Le harness compile le workflow via VWB (port 5002, /api/v3/execute-windows)
exactement comme le frontend, puis prend la place de l'agent Windows :
- boucle GET /replay/next (poll)
- résout les actions click_anchor via POST /replay/resolve_target avec un
screenshot fixture (heartbeat sur disque)
- POST /replay/result avec succès/échec
- gère pause_for_human (auto-resume ou stop selon mode)
- imprime un tableau Markdown des résolutions et compare à un YAML d'attendus
Permet d'itérer en quelques secondes (vs 1-2 min de replay Windows réel) sur :
- modifications serveur (resolve_engine, replay_engine, validation OCR…)
- robustesse de la cascade visuelle sur un screenshot donné
- cas d'erreur (target_not_found, pause supervisée, retry).
Usage standard (workflow Urgence_aiva_demo, screenshot le plus récent) :
cd /home/dom/ai/rpa_vision_v3 && source .venv/bin/activate
python tools/test_replay_e2e.py \\
--workflow-id wf_a38aeebea5e6_1778162737 \\
--shot data/training/live_sessions/bg_DESKTOP-58D5CAC_windows/shots/heartbeat_1773792436.png
Options :
--workflow-id ID workflow à rejouer (default Urgence_aiva_demo)
--shot PATH screenshot fixture (default: dernier heartbeat trouvé)
--expected YAML fichier attendus (compare step par step)
--export-expected PATH exporter le run en YAML/JSON d'attendus
--auto-resume auto-acquitter pause_for_human
--execution-mode autonomous|supervised (par défaut: autonomous)

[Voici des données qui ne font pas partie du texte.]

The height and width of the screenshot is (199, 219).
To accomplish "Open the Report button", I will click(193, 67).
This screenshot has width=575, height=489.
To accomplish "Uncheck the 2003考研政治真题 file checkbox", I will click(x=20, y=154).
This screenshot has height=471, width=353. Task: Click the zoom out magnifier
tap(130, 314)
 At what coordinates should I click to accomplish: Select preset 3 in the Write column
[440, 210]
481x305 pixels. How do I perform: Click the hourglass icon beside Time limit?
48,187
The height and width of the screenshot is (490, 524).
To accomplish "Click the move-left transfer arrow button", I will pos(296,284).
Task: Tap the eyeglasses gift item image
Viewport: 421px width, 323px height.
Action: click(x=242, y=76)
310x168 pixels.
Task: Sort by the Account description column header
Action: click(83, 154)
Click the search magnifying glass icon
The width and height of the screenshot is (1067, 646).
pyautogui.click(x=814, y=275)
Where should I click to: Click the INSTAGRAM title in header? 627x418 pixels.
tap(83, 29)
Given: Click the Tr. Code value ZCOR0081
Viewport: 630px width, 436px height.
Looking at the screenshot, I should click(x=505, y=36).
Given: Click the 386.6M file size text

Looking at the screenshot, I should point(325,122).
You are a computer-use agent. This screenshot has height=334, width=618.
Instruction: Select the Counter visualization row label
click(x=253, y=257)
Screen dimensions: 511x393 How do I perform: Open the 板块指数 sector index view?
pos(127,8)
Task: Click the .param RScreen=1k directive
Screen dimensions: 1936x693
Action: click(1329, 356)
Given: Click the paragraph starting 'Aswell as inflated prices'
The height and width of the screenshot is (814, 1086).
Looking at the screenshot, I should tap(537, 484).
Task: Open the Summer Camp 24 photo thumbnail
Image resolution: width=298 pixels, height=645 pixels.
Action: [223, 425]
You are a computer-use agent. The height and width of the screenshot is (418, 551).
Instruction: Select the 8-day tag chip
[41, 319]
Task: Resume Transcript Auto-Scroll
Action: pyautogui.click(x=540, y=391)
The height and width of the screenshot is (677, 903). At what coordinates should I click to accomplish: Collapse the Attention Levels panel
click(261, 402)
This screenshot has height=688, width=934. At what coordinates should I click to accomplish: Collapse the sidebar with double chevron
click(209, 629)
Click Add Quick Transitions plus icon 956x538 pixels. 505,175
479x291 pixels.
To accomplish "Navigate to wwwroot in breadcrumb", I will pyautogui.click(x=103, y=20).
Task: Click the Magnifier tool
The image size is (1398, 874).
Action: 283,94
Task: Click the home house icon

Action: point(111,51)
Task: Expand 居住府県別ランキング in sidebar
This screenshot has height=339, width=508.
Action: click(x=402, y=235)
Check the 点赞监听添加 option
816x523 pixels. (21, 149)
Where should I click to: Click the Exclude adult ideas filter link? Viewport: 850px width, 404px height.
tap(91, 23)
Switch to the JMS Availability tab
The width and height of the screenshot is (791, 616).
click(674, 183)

--single-step N (debug) ne lancer que les N premières actions
--verbose logs détaillés HTTP
--timeout-poll SECONDS timeout par poll (default 8s)
--max-iter N garde-fou (default 200)
--vwb-url URL URL VWB (default http://localhost:5002)
Sortie :
- tableau Markdown récapitulatif
- exit code 0 si tous les steps OK / 1 sinon
Ne dépend PAS de Windows, ne modifie aucun fichier serveur.
Pré-requis : streaming server (5005) + VWB backend (5002) actifs.
"""
from __future__ import annotations
import argparse
import base64
import glob
import json
import os
import sys
import time
import uuid
from dataclasses import dataclass, asdict
from pathlib import Path
from typing import Any, Dict, List, Optional, Tuple
import requests
# YAML est optionnel : si absent, on génère du JSON pour l'export d'attendus
try:
import yaml as _yaml
except ImportError:
_yaml = None
# ==========================================================================
# Configuration par défaut
# ==========================================================================
ROOT = Path(__file__).resolve().parent.parent
ENV_FILE = ROOT / ".env.local"
DEFAULT_BASE_URL = "http://localhost:5005"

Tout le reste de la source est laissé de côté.